[Extracted entries — start]

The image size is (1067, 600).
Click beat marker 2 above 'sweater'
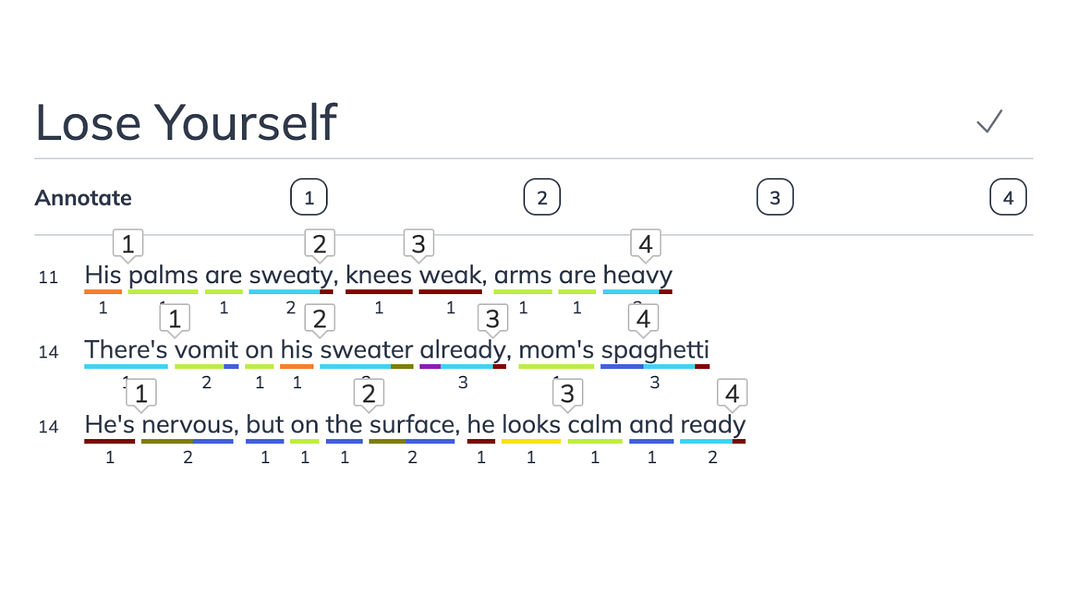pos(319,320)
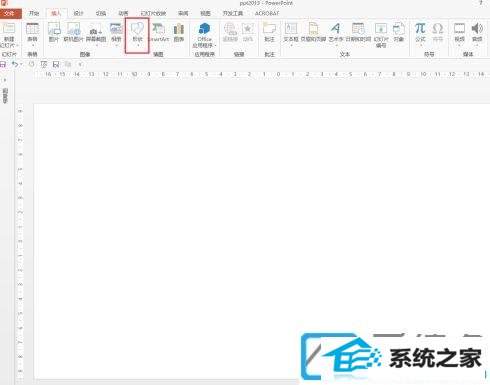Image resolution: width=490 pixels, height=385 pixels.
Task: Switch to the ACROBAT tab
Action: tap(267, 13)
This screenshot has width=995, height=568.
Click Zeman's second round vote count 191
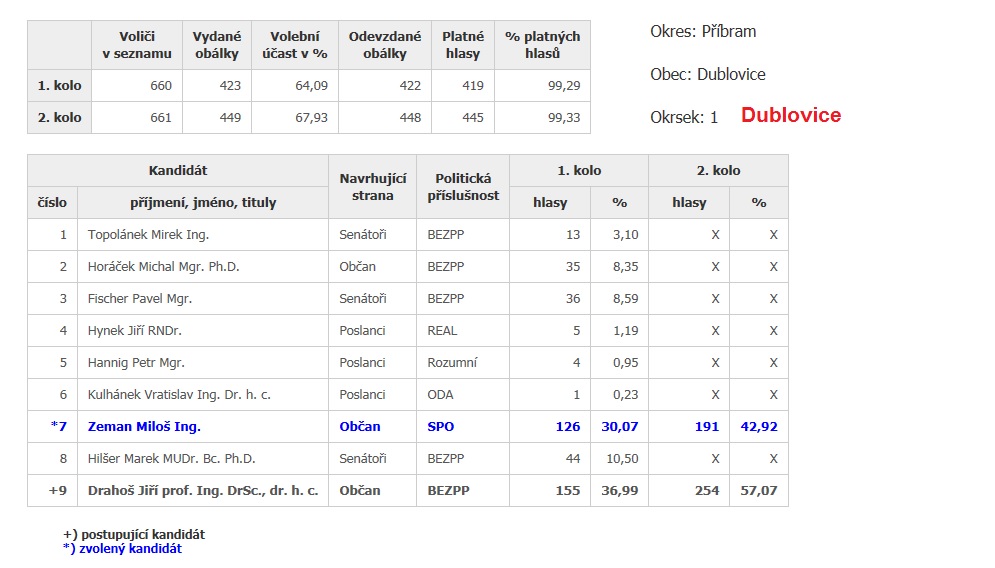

[Extracted entries — finish]

### Your objective
Output the data above exactly. Drop every picture.

### Your response
The image size is (1067, 600).
Click beat marker 2 above 'sweater'
pos(319,320)
Image resolution: width=490 pixels, height=385 pixels.
Task: Switch to the ACROBAT tab
Action: tap(267, 13)
This screenshot has width=995, height=568.
Click Zeman's second round vote count 191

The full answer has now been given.